Bienvenidos a Poisonville
Como dije antes, la valoración y el sentido del crimen es muy diferente en la novela de detectives clásica y en la novela negra. La primera nos ofrece un mundo tranquilizador, una visión optimista de la sociedad en la que el crimen no es más que una ruptura momentánea del orden establecido que siempre acaba siendo subsanada gracias a las habilidades del detective de turno. Como dice Hercule Poirot en Cita con la muerte , "la absoluta lógica de los acontecimientos es simpre fascinante y ordenada".
Por el contrario, la novela negra supone una inversión del orden y signo de los principios éticos sobre los que descansa la novela policíaca clásica: el crimen ya no es un hecho extraordinario sino un ingrediente propio de la sociedad contemporánea. La novela negra, por tanto, se basa en el desorden, en la constatación de la corrupción en que está sumergida toda la sociedad. Ya no es tan fácil distinguir claramente entre ‘buenos' y ‘malos' en el sentido maniqueo que tenía dicha diferenciación en la novela policíaca clásica. Son historias bañadas en un evidente relativismo moral. Como dice uno de los personajes de la novela El hombre sonriente , de Henning Mankell, "Hubo un tiempo en que las causas del mal eran menos complejas. Pero ya no es así. Eso ya no sucede".

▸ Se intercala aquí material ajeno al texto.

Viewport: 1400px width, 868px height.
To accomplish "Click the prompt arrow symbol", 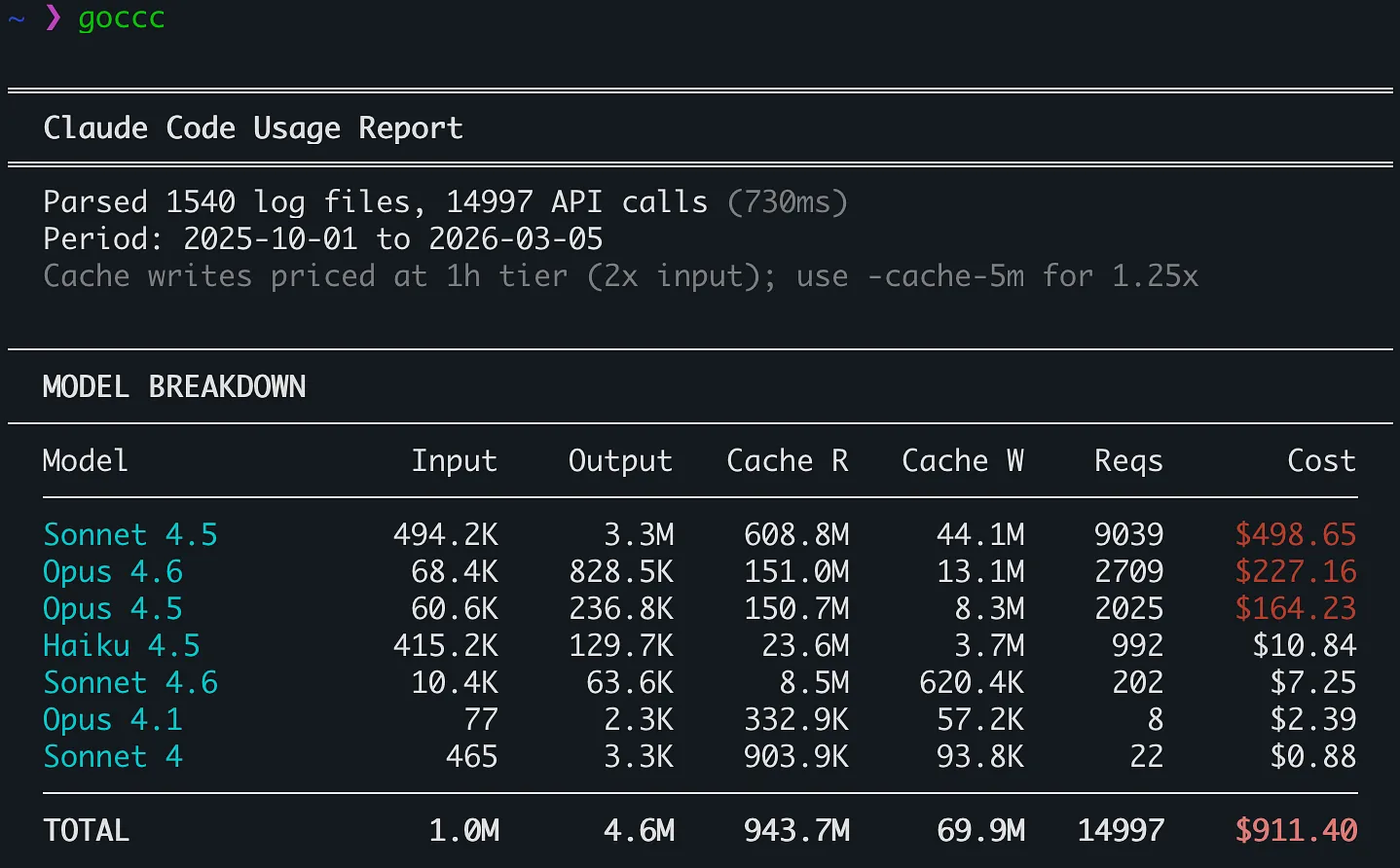I will point(54,18).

Uno de los maestros del género, Raymond Chandler, describe perfectamente este cambio y las sustanciales diferencias entre dichas variantes de lo policiaco: "Hammett extrajo el asesinato del jarrón veneciano y lo depositó en el callejón [...]. Hammett devolvió el asesinato al tipo de personas que lo cometen por algún motivo, y no por el solo hecho de proporcionar un cadáver. Y con los medios de que disponían, y no con pistolas de duelo cinceladas a mano, curare y peces tropicales. Describió a esas personas en el papel tal como son, y las hizo hablar y pensar en el lenguaje que habitualmente usaban para tales fines".

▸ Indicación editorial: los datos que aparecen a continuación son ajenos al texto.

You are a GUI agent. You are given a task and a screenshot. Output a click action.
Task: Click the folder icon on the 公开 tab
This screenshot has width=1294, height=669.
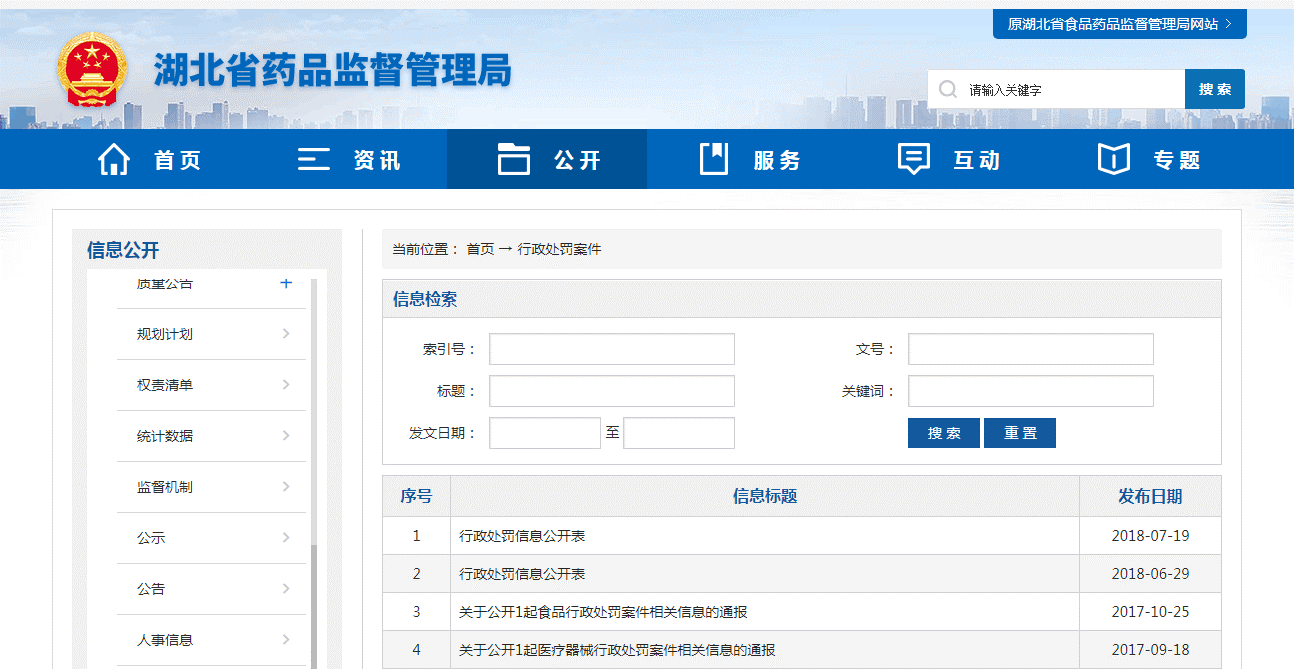click(513, 158)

Lo que está diciendo Chandler con su ironía habitual es que la novela clásica de detectives se había olvidado de la realidad para crear un juego de ingenio ambientado en un ambiente sofisticado, que el lector consumía como entretenimiento, como simple juego. Por contra, la novela negra constituye un regreso a la realidad. Ello justifica la decisiva importancia que se da a la dimensión social, al retrato de la sociedad en su lado más negativo para mostrar cómo el poder se sustenta en la riqueza económica y en la violencia. Ello explica la constante incorporación de nuevos temas, reflejo de los constantes cambios en la sociedad y en los instrumentos para ejercer el poder y la explotación (en los últimos años, la novela negra se ha hecho eco de la inmigración ilegal, la globalización, el mundo neonazi, el fundamentalismo islámico, etc.).

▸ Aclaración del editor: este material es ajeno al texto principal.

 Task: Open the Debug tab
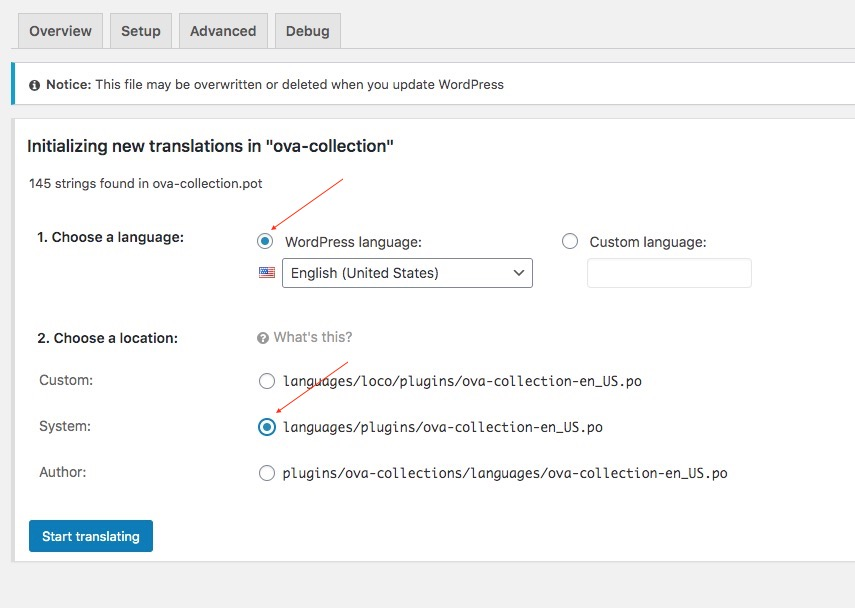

Como he mostrado en los apartados anteriores, el misterio y el crimen son ingredientes fundamentales tanto de la novela policíaca clásica como de la novela negra, pero resulta evidente que cuando leemos novelas negras lo hacemos buscando sobre todo un retrato social comprometido, crítico, que constate (o revele) la verdadera cara de la realidad en la que vivimos. Salimos del mundo de Oz de la novela policíaca clásica, donde el aire es limpio y se respira orden y tranquilidad (los que tratan de alterarlo son rápidamente neutralizados), para caer en Poisonville, la ciudad creada por Hammett en su Cosecha roja , un pozo de corrupción y crimen símbolo del mundo contemporáneo.
Pero, pese a todo, ése no es el único objetivo de nuestra lectura, puesto que si sólo buscáramos testimonios críticos que constatasen dicha corrupción, acabaríamos leyendo novelas sociales o ensayos sociológicos. Para que el cóctel de la novela negra tenga todo su sabor hay que añadirle la necesaria cantidad de misterio y crimen.
Eso justifica también la creación de criminales a la medida del detective, supercerebros que dedican todo su ingenio al mal, como el profesor Moriarty, archienemigo de Sherlock Holmes.
Richard Alewyn, "Origen de la novela policíaca", en Problemas y figuras , Alfa, Barcelona, 1982, p. 207.
Suso de Toro, "Policía, siquiatra y cura", República de las Letras , núm. 47 (1996), p. 52.
Agatha Chirstie, Cita con la muerte , en el volumen Poirot en Oriente , RBA, Barcelona, 2004, p. 154.
Raymond Chandler, "El simple arte de matar", en El simple arte de matar , Bruguera, Barcelona, 1980, pp. 211-212.